The Government plans to hand control of the booming New Zealand natural health products sector to the Trans Tasman
Therapeutic Goods Agency – which will be based in and controlled by Australia.
The iwi have written several times to Prime Minister Helen Clark, outlining major concerns with the proposal.
1. Consultation with Maori has been token at best (one four-hour hui in the entire eight years the proposal has been
under development).
2. Maori are not considered anywhere in the International Treaty that agrees to establishes the new agency that was
signed by Annette King.
3. The present and future commercialisation of Rongoa as a traditional medicine could be extinguished under the
proposal.
4. Future opportunity for Maori to fully reveal and develop value for Tangata Whenua that lie dormant within New
Zealand’s flora and fauna risk being lost.

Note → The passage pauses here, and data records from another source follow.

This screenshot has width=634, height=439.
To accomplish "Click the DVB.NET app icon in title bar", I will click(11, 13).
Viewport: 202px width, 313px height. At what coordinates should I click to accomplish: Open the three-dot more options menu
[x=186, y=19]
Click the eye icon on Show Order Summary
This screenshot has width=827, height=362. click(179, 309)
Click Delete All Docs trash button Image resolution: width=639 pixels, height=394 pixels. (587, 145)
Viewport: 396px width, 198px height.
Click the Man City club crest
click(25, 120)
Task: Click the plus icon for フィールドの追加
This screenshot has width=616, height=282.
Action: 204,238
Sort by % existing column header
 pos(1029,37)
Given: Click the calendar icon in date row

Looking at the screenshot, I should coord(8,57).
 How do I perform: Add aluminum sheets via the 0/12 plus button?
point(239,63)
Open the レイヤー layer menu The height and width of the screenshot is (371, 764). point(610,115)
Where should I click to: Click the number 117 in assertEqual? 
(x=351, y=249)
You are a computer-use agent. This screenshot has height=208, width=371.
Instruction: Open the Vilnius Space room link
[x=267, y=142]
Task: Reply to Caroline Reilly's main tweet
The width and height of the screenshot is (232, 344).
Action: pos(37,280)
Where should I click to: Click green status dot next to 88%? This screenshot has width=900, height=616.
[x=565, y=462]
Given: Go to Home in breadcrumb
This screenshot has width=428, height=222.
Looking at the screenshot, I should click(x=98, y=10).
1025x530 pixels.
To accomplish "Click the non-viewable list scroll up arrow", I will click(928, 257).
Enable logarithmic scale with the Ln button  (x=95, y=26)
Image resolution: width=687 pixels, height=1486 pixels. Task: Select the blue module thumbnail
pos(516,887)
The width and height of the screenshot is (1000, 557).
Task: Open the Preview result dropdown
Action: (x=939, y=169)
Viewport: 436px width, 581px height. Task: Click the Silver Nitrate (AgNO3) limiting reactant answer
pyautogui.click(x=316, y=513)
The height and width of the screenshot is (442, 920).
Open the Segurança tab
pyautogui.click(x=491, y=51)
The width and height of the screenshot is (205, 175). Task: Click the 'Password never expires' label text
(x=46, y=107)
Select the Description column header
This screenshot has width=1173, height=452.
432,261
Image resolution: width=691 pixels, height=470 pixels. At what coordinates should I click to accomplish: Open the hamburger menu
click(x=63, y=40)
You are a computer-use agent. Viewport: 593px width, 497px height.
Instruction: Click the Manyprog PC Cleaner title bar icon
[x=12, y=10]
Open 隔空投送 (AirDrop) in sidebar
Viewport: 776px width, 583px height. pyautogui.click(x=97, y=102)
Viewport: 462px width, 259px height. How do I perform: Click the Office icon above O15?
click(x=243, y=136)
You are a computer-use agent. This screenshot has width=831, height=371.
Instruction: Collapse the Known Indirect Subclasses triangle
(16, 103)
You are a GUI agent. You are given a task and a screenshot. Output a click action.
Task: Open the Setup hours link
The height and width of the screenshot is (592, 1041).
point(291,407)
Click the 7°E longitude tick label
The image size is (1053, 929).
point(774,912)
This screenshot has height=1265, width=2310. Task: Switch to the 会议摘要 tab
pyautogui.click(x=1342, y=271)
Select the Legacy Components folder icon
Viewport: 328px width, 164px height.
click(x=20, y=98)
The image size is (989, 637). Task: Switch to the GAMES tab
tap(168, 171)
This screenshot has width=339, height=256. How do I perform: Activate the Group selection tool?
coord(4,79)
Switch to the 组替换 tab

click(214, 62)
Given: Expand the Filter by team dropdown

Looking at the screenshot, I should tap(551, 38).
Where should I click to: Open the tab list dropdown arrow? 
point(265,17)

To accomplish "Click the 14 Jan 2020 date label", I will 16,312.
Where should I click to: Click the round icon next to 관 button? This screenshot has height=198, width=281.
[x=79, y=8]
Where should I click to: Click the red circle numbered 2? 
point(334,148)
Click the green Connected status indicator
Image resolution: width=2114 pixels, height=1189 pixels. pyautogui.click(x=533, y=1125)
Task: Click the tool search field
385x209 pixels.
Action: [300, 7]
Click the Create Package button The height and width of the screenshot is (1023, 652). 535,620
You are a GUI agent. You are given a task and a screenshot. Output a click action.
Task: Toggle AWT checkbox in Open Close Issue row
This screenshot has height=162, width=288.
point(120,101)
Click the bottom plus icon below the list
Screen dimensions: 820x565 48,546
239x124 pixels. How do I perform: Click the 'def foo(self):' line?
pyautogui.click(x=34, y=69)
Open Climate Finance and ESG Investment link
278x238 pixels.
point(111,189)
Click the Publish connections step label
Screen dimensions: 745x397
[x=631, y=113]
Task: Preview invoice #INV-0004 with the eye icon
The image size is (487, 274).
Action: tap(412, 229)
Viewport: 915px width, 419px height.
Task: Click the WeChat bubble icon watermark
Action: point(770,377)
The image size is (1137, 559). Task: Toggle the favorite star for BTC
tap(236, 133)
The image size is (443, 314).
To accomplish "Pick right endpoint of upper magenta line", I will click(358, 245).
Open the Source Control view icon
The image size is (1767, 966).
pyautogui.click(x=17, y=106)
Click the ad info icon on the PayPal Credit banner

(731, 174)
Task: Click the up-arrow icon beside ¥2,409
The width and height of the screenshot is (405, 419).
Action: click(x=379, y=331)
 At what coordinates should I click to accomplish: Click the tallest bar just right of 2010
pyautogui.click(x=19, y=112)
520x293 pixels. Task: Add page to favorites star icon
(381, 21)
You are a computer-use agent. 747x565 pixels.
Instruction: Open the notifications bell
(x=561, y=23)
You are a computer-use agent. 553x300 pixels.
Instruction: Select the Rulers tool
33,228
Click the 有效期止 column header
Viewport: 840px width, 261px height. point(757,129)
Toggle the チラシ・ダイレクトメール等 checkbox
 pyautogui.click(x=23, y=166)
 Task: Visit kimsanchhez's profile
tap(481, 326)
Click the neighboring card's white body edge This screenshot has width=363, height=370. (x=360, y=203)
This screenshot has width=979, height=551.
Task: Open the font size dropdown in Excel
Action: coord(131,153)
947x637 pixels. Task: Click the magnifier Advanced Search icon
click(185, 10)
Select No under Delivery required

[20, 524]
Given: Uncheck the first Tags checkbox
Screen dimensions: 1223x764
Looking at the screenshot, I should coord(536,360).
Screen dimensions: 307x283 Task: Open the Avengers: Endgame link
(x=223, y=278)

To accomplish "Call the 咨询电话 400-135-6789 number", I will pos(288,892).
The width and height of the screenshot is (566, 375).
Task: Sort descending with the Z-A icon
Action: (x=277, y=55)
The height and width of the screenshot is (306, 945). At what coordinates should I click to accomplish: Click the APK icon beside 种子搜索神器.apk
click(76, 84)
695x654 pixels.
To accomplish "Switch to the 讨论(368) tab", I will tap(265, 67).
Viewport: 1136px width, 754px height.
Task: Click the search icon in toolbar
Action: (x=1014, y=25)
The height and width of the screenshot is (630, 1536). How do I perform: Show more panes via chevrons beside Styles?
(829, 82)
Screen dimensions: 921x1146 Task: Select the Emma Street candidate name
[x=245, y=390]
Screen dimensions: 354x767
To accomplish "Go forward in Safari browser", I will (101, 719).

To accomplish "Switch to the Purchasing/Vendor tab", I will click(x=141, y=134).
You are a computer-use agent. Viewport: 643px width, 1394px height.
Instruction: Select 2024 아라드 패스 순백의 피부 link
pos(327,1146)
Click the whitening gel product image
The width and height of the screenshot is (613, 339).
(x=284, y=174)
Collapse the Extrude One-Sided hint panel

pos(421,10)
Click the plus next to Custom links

Finally and perhaps most importantly, Ngati Whatua and other iwi including European supporters are adamant that Maori
will not accept an international agency deciding which health products we the people can use to keep ourselves well.
“We as Maori are put on this earth to be Kaitiake (trustees) of the environment, the water, the forests and all flora
and fauna,” said Pene Hita “Therefore we have a duty under Maori tradition to protect and enhance the world that we are
born into and to leave it a better place for our Mokopuna.”
“We simply will not accept that a non-New Zealand agency can take control of the remedies that have been used for
hundreds of years by our people to heal ourselves.”
“In addition, we are disappointed the Prime Minister has not taken the issue seriously enough to even reply,” Pene Hita
said. “It is of great concern to our people.”